§ TASK ITEM
An exact copy of every entry is required, without the pictures.

Stored items

☆ ☆ ☆ ☆ ☆

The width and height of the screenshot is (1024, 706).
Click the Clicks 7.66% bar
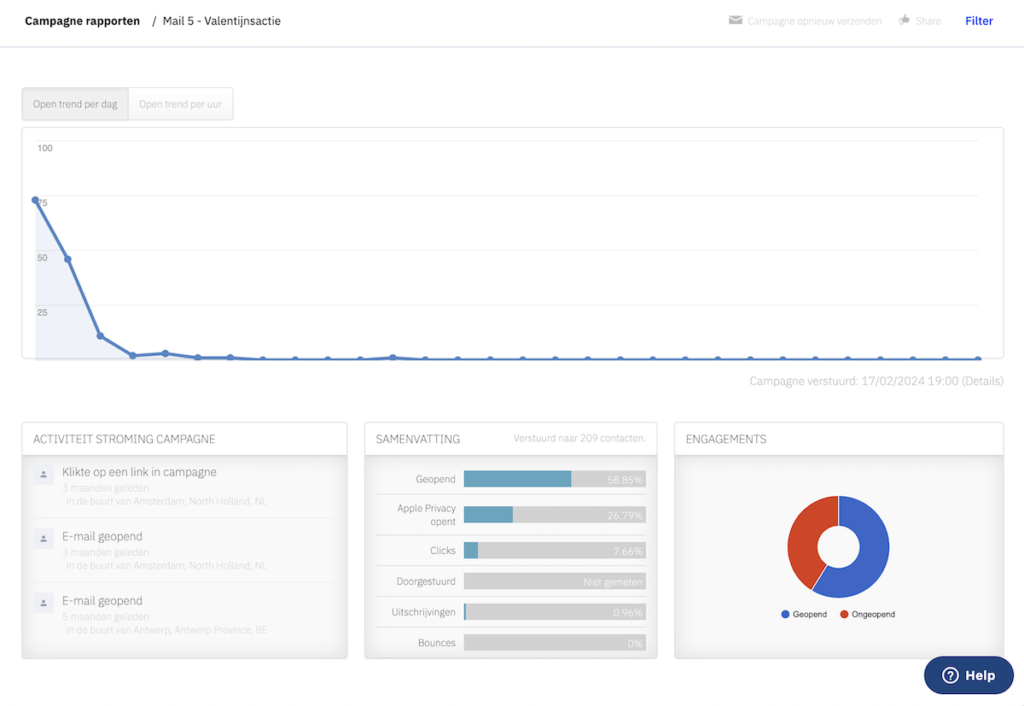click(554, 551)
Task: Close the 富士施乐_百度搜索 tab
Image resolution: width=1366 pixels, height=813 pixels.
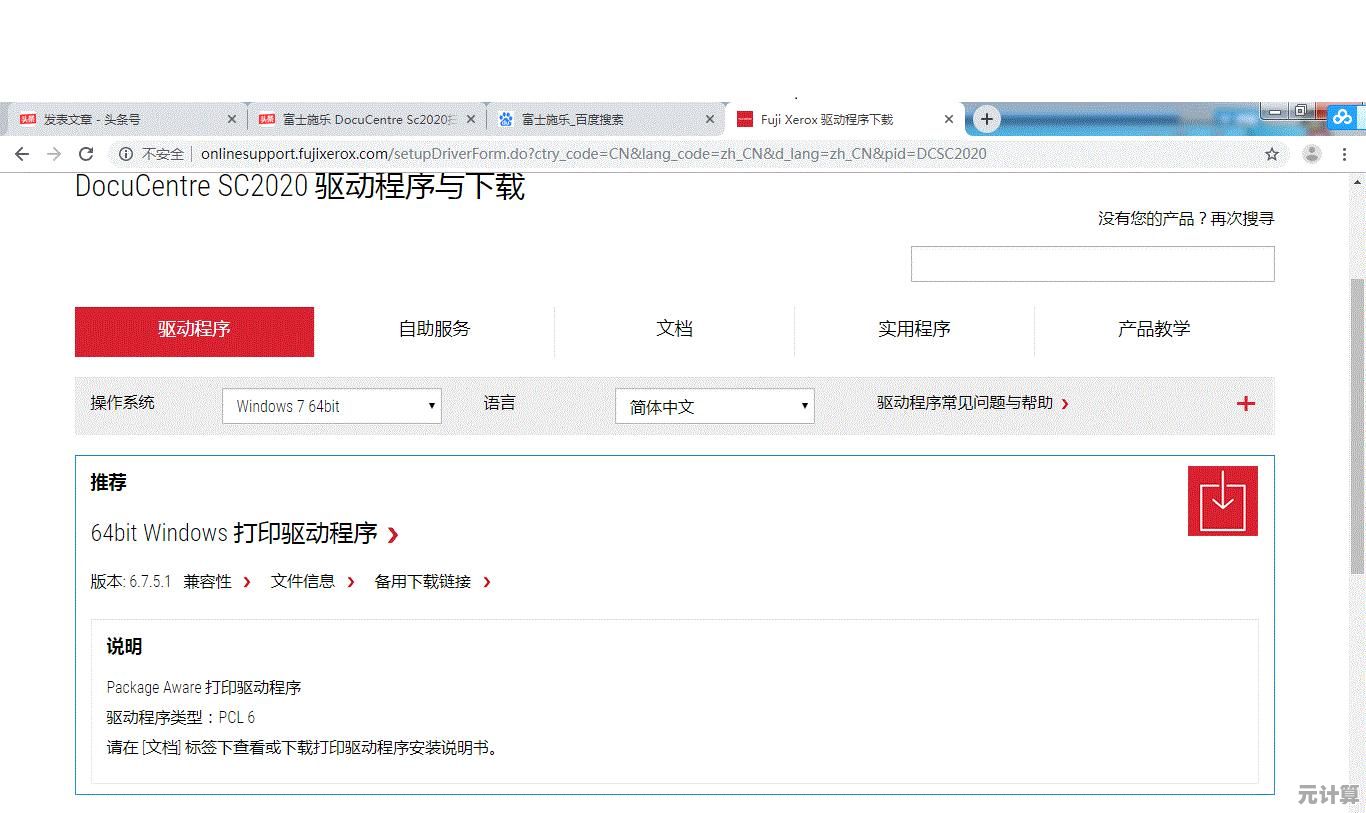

☆ ☆ ☆ ☆ ☆

§ ANSWER SPACE
The width and height of the screenshot is (1024, 706).
Click the Clicks 7.66% bar
click(554, 551)
Task: Close the 富士施乐_百度搜索 tab
Image resolution: width=1366 pixels, height=813 pixels.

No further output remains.